Probability of Shared Birthdays
or, How to Win Money in Bar Bets

Copyright © 2001–2023 by Stan Brown, BrownMath.com

Summary: In a group of 30 people, would you be surprised if two of them have the same birthday? As it turns out, you should be more surprised if they don’t.

There are 365 possible birthdays. (To keep the numbers simpler, we’ll ignore leap years.) The key to assigning the probability is to think in terms of complements: “Two (or more) people share a birthday” is the complement of “All people in the group have different birthdays.” Each probability is 1 minus the other.

(a) What is the probability that any two people have different birthdays? The first person could have any birthday (p = 365÷365 = 1), and the second person could then have any of the other 364 birthdays (p = 364÷365). Multiply those two and you have about 0.9973 as the probability that any two people have different birthdays, or 1−0.9973 = 0.0027 as the probability that they have the same birthday.

(b) Now add a third person. What is the probability that her birthday is different from the other two? Since there are 363 days still “unused” out of 365, we have p = 363÷365 = about 0.9945. Multiply that by the 0.9973 for two people and you have about 0.9918, the probability that three randomly selected people will have different birthdays.

(c) Now add a fourth person, and a fifth, and so on until you have 22 people with different birthdays (p ≈ 52.4%). When you add the 23rd person, you should have p ≈ 49.3%.

(d) If the probability that 23 randomly selected people have different birthdays is 49.3%, what is the probability that two or more of them have the same birthday? 1−0.493 = 0.507 or 50.7%. In a randomly selected group of 23 people, it is slightly more likely than not that two or more of them share a birthday.
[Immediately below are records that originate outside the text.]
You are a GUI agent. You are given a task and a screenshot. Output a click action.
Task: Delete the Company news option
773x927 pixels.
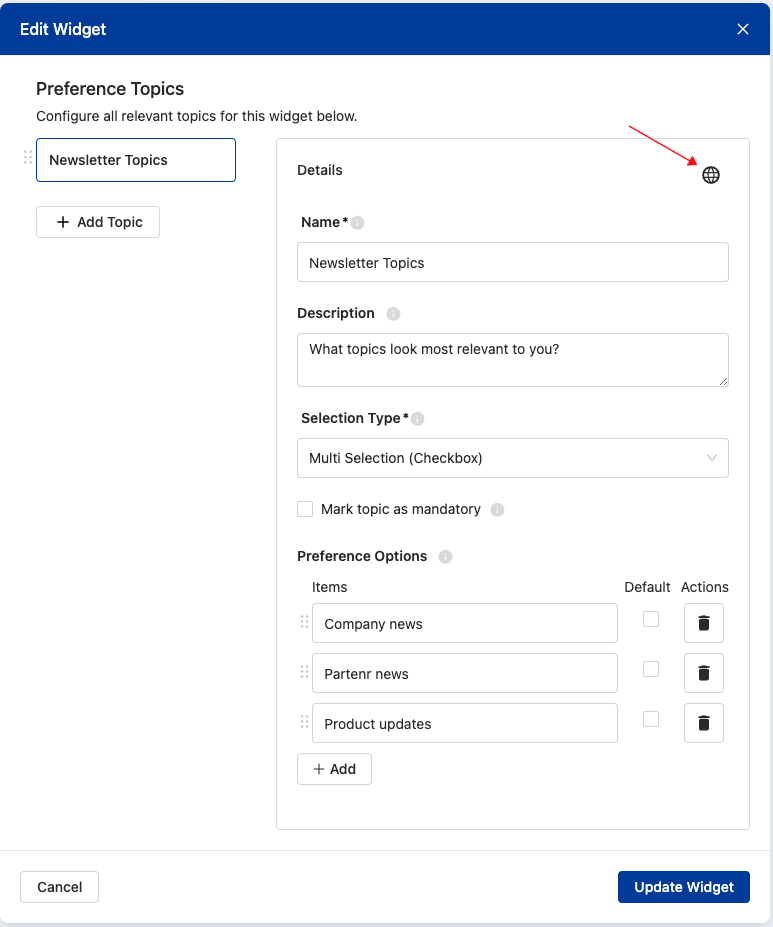(703, 622)
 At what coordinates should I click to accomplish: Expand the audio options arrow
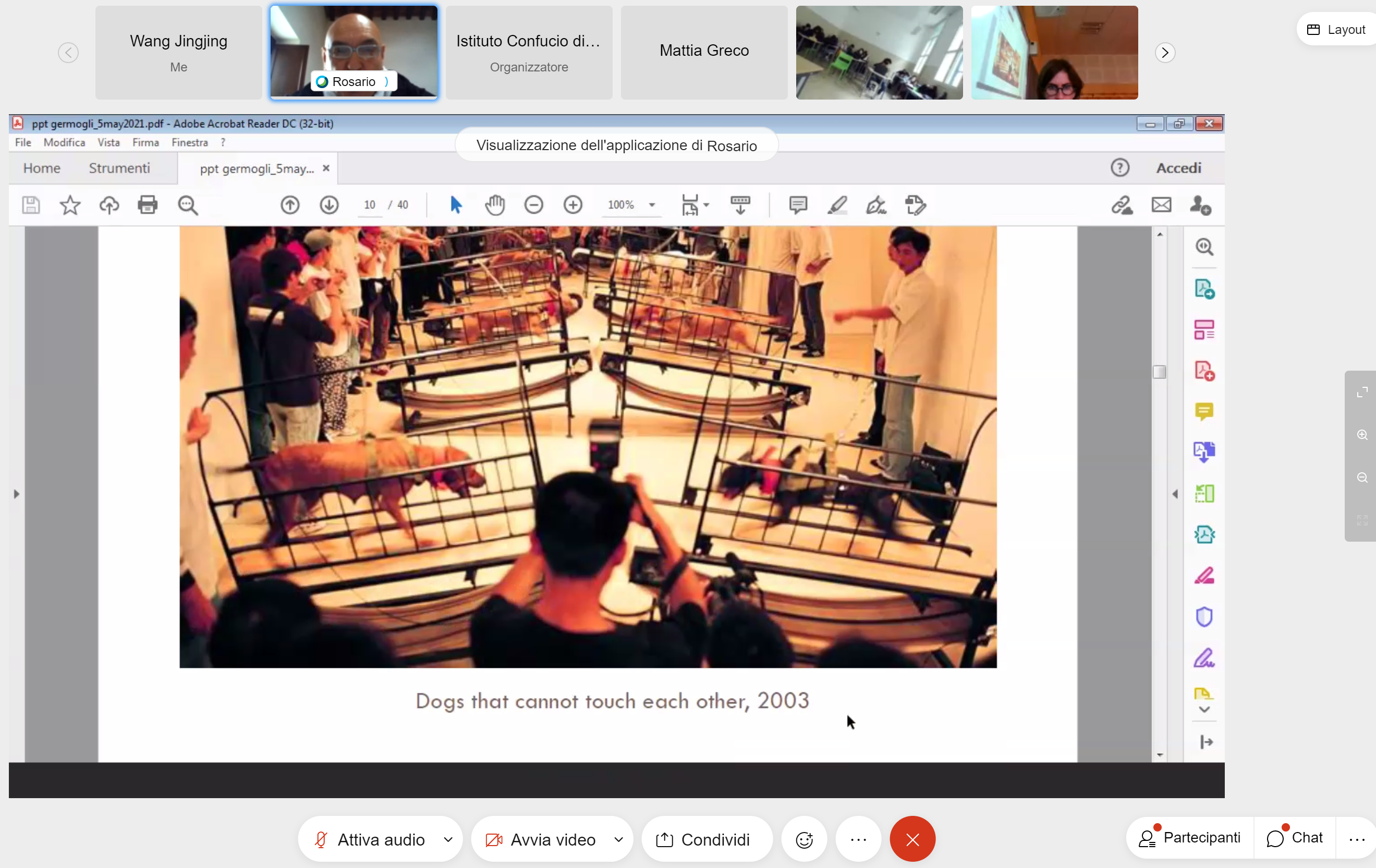coord(448,839)
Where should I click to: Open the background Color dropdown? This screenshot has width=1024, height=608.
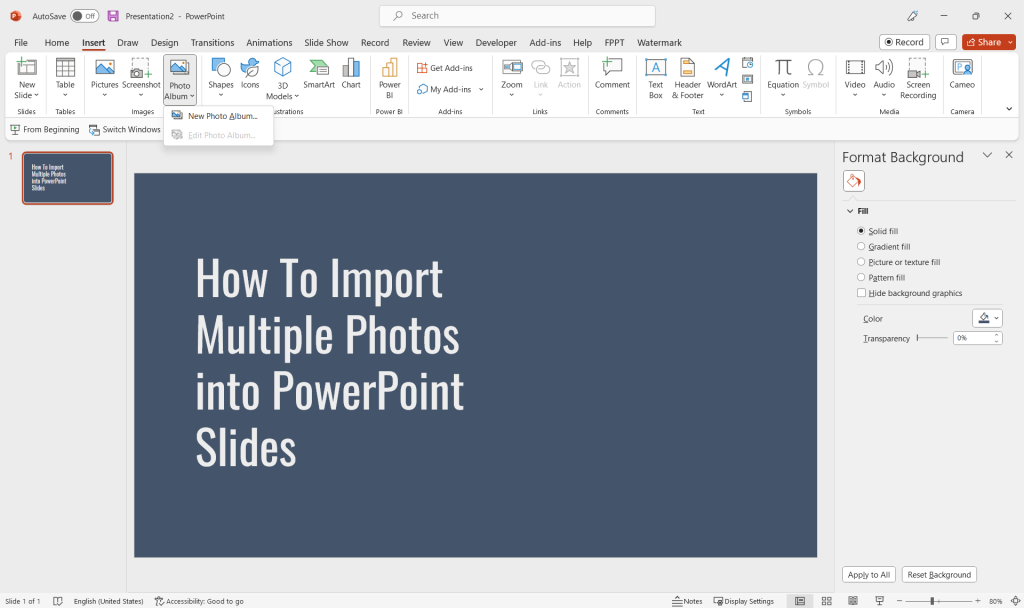click(986, 318)
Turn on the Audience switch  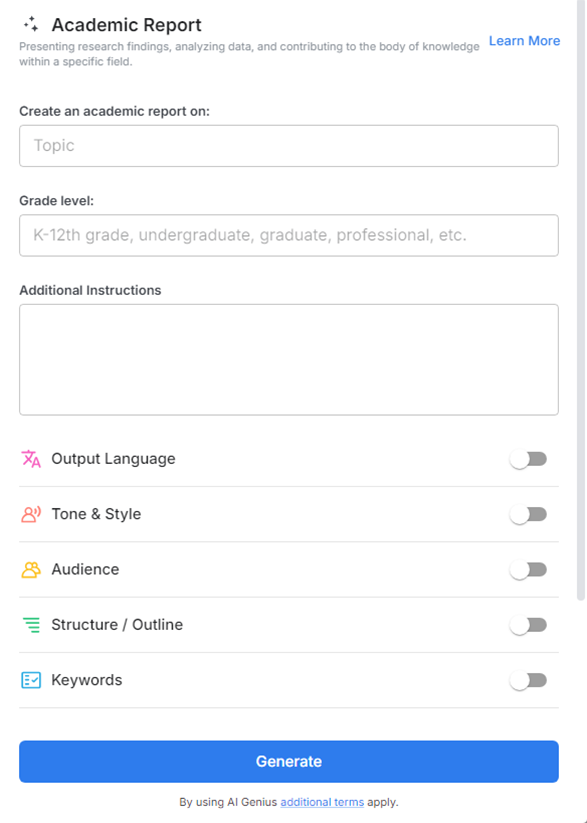[x=528, y=569]
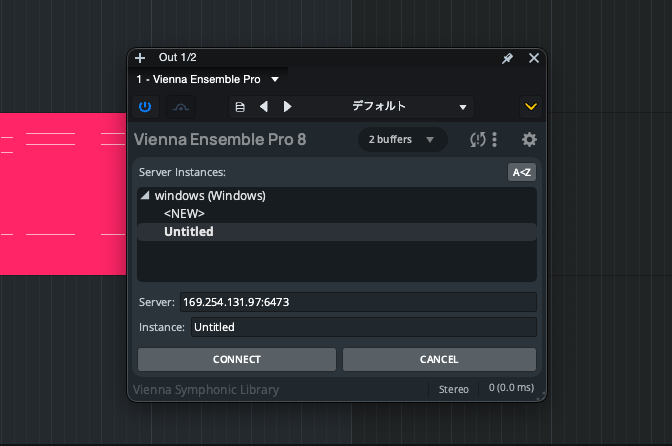Go to the previous preset
The width and height of the screenshot is (672, 446).
(x=264, y=106)
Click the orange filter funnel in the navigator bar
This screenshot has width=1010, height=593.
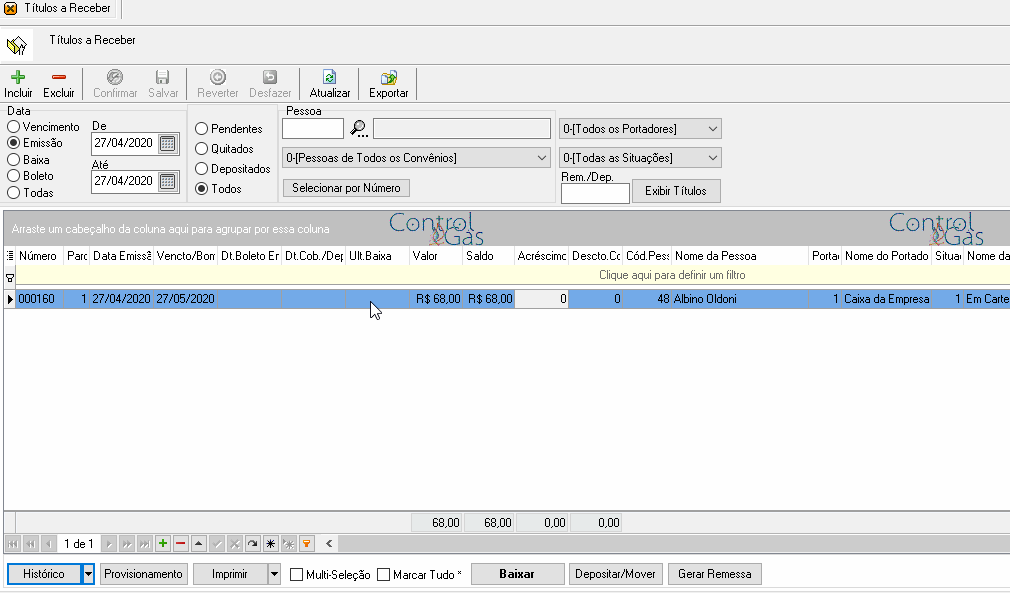pyautogui.click(x=307, y=544)
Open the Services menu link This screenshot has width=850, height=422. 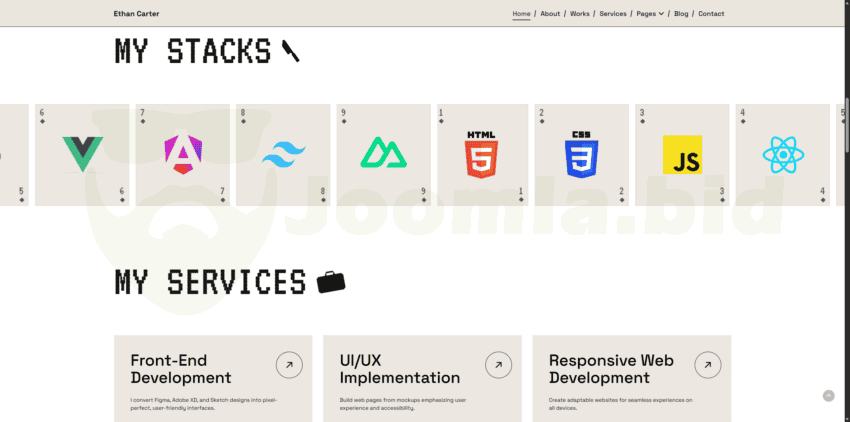coord(613,14)
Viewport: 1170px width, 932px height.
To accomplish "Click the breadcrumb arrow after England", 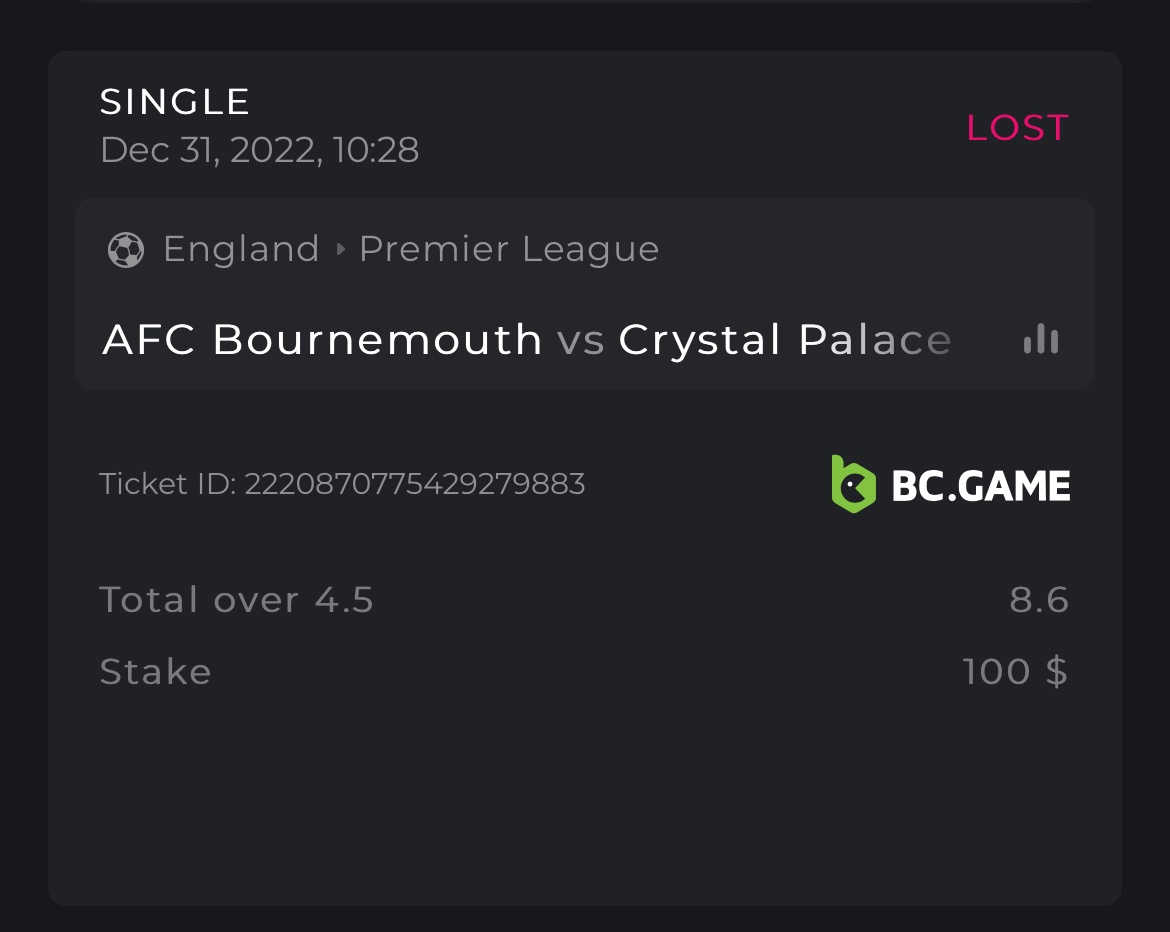I will point(340,250).
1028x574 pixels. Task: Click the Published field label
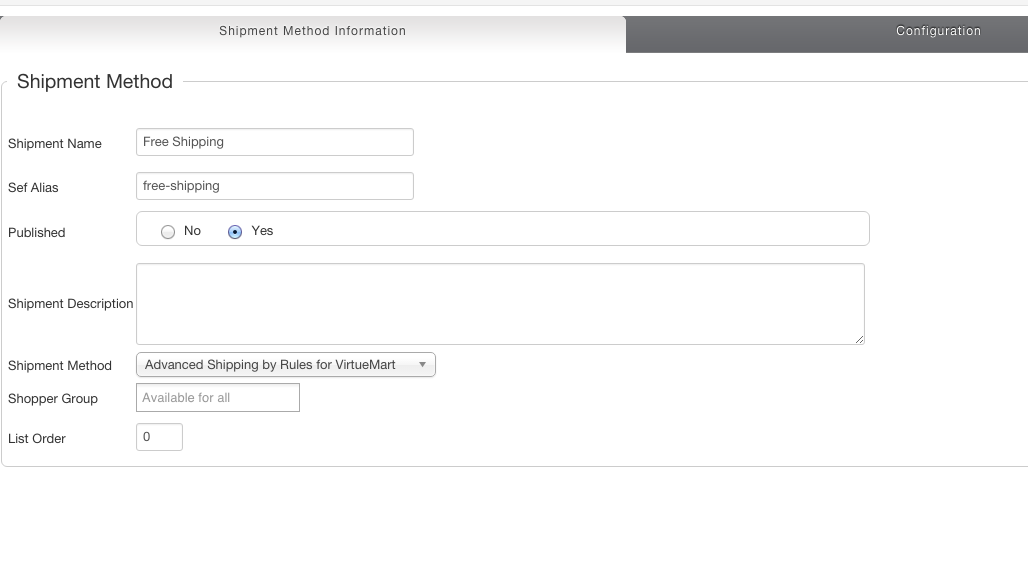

For n people (n ≤ 365), your chain of n fractions would be

Probability of n birthdays all different is 365-P-n divided by 365 to the nth power

and therefore

Probability of at least 2 dupes in n birthdays 1 minus the above

On your TI-83, to get 365Pn you first enter the 365, then press [MATH] [] to get the PRB menu and [2] for nPr, then enter the second number (n). In Excel, it’s PERMUT(365,n).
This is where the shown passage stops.